The Assumption to Destroy
“Traces, metrics, and logs are three separate things that you correlate after the fact.”
If you’ve been in observability for any amount of time, this is probably how you think about it. You have Prometheus for metrics. You have Loki or Splunk for logs. You have Jaeger or Tempo for traces. Three systems, three query languages, three dashboards. When something breaks, you context-switch between them, manually correlating timestamps and service names until you find the thread that connects them.
It works. Kind of. Until you’re 30 minutes into an incident at 2 AM and you’re copy-pasting trace IDs between browser tabs, hoping the timestamps line up.

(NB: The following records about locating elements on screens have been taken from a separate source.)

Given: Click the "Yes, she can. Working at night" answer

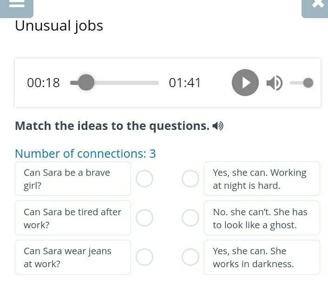Looking at the screenshot, I should pos(262,179).
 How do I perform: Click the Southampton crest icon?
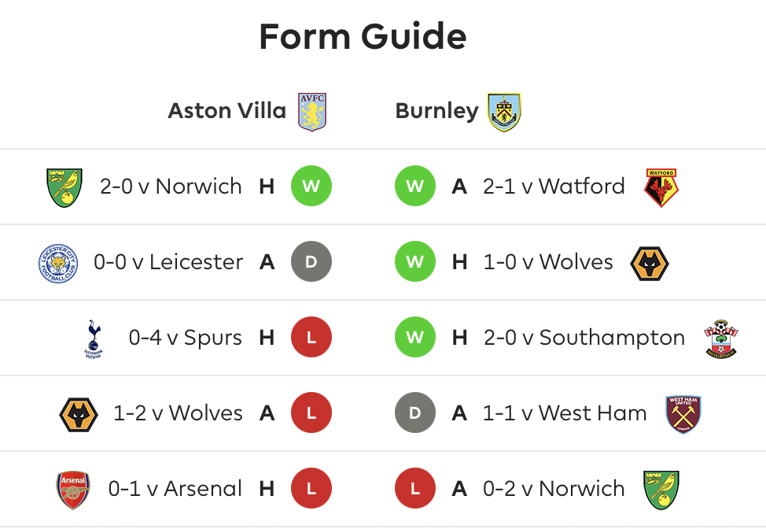point(720,338)
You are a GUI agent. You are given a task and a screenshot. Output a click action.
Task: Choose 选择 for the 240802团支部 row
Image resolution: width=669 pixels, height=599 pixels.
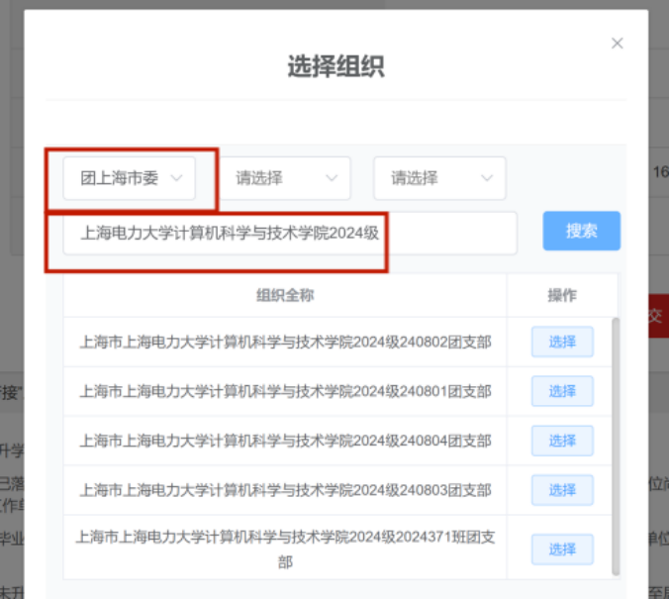tap(562, 342)
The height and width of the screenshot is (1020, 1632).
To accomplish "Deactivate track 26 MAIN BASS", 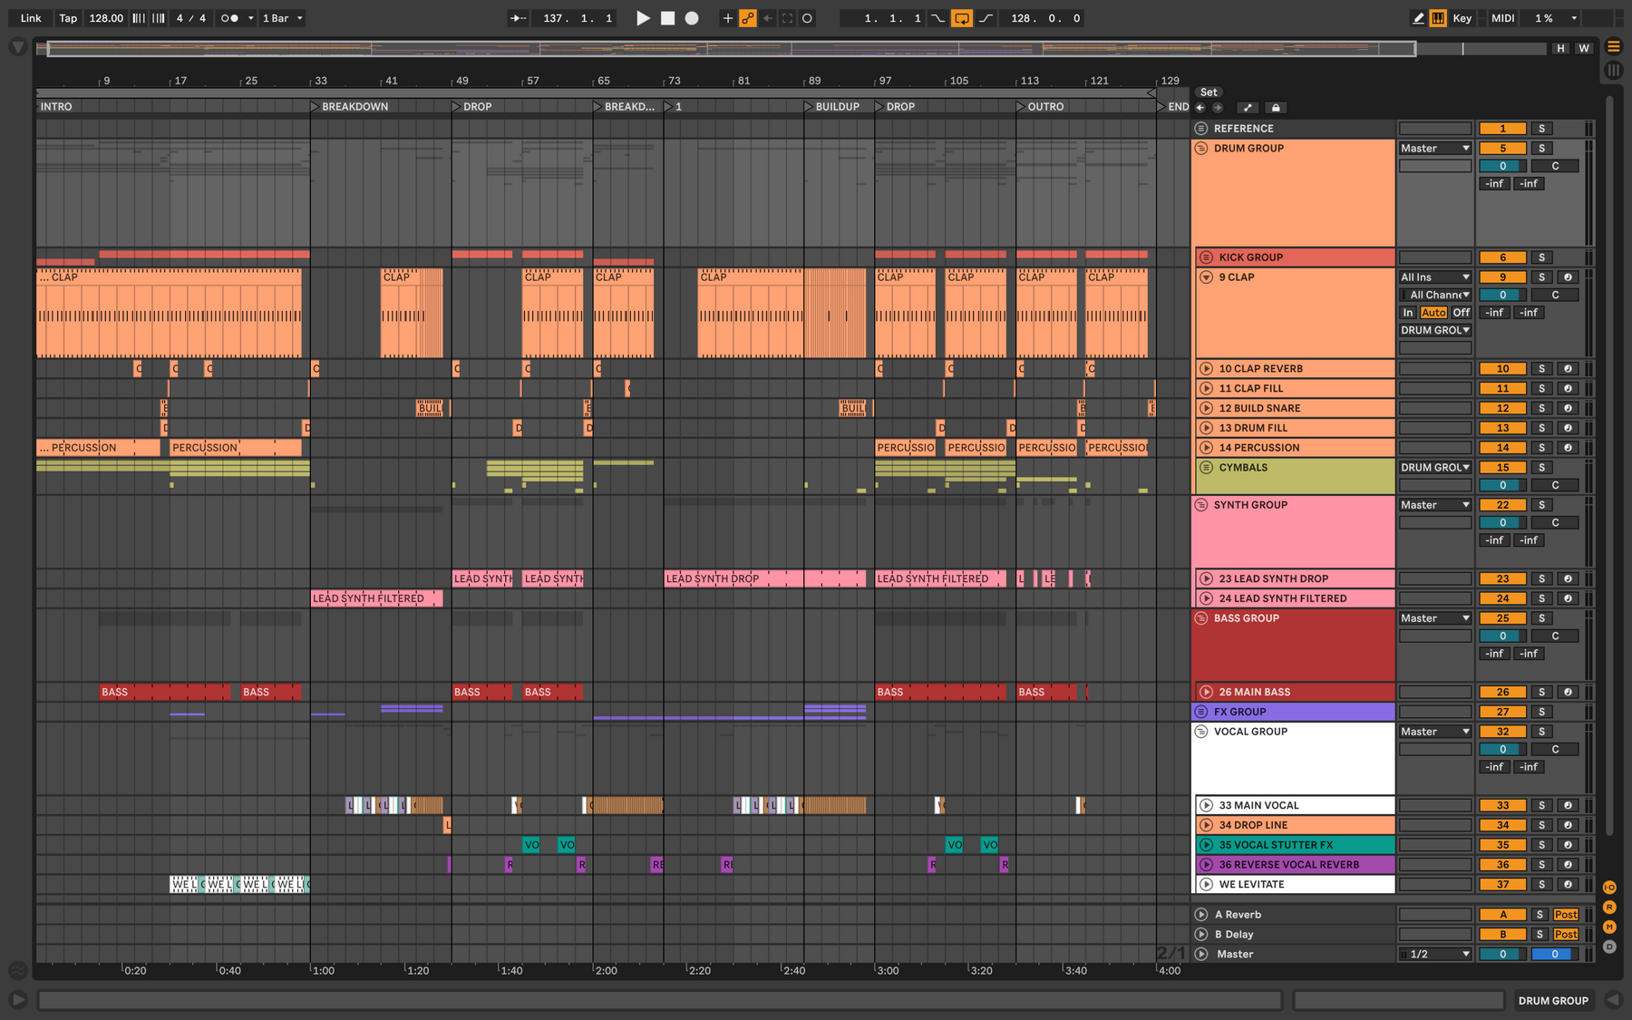I will pyautogui.click(x=1502, y=692).

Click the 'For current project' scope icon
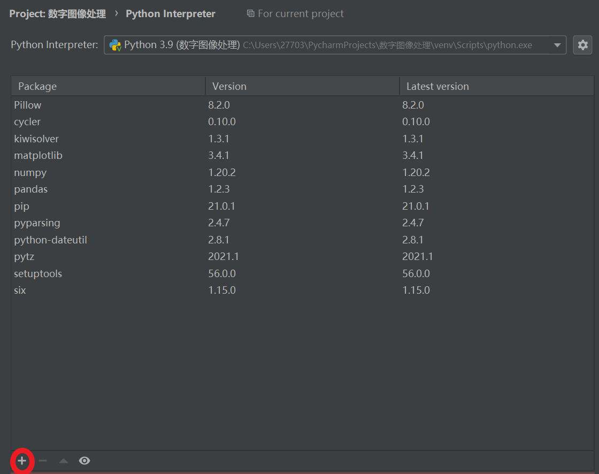[250, 13]
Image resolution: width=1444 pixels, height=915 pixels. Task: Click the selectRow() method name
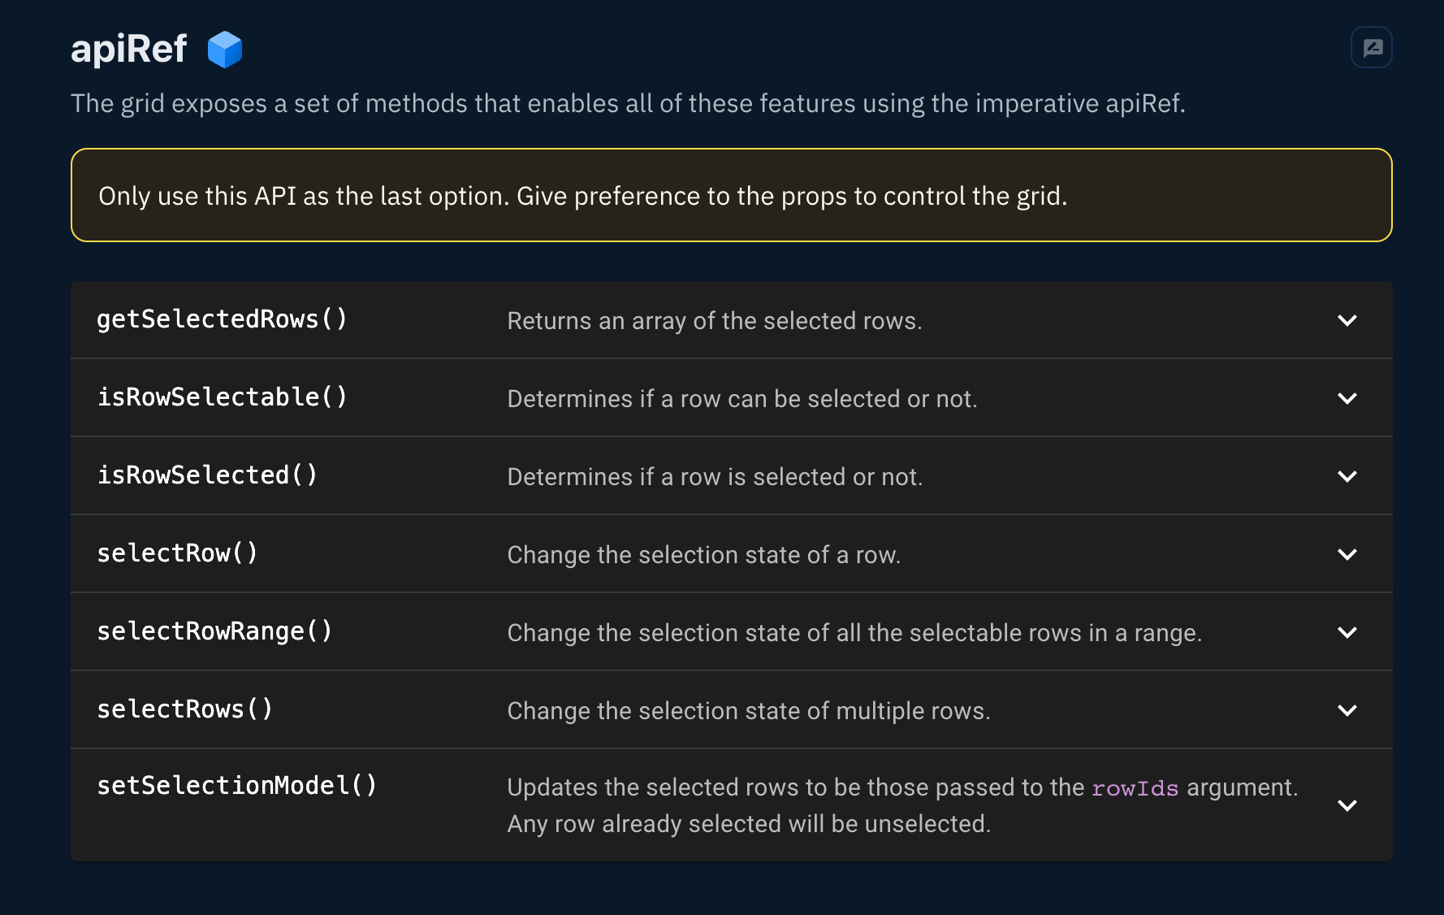[177, 553]
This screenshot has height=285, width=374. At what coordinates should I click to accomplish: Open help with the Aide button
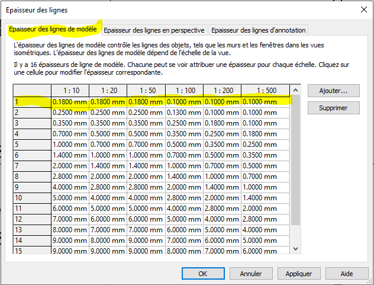point(346,274)
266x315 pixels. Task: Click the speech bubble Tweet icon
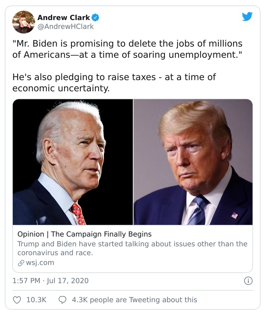(x=63, y=300)
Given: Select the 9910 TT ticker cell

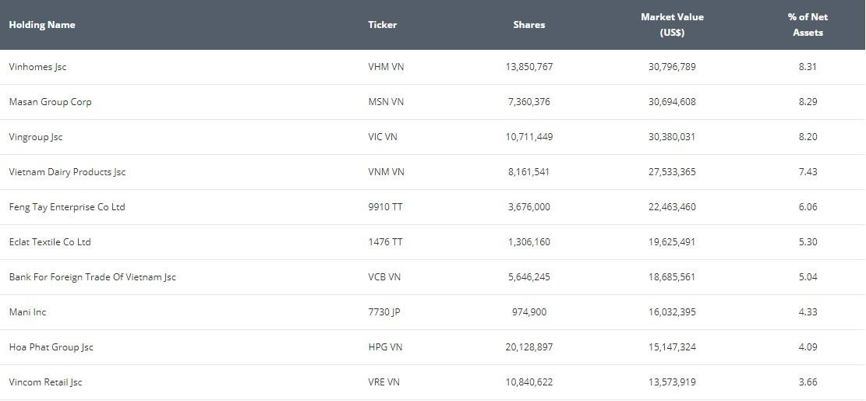Looking at the screenshot, I should pyautogui.click(x=385, y=207).
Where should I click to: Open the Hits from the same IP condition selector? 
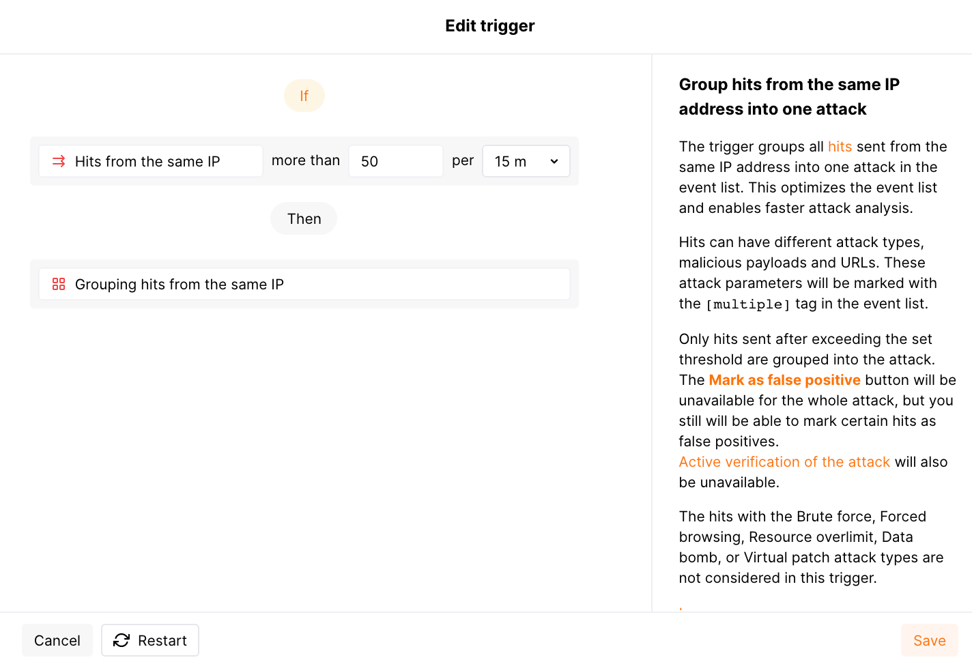tap(150, 161)
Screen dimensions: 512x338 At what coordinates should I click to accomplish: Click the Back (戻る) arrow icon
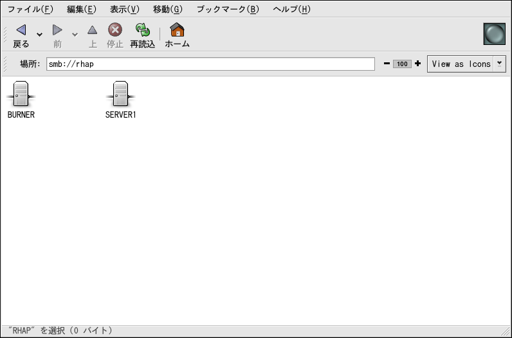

Here’s the mental model we’re going to build in this module:
Traces, metrics, and logs are not three separate systems. They are three different views of the same event stream, unified by a shared context schema. OpenTelemetry defines that schema. Whether your pipeline actually preserves it end-to-end — that’s a separate question, and the right question to start asking.
Let’s take these apart, piece by piece.
Traces: Spans as Causally-Linked Units of Work
A trace is a tree of spans. That’s it. A span represents one unit of work — one function call, one HTTP request, one database query. When spans share the same trace_id and link to each other through parent_span_id, they form a trace.
But the exam doesn’t test whether you know that. It tests whether you know what’s inside a span.
The Full Anatomy of a Span
Every field here is fair game on the OTCA. Let’s walk through them.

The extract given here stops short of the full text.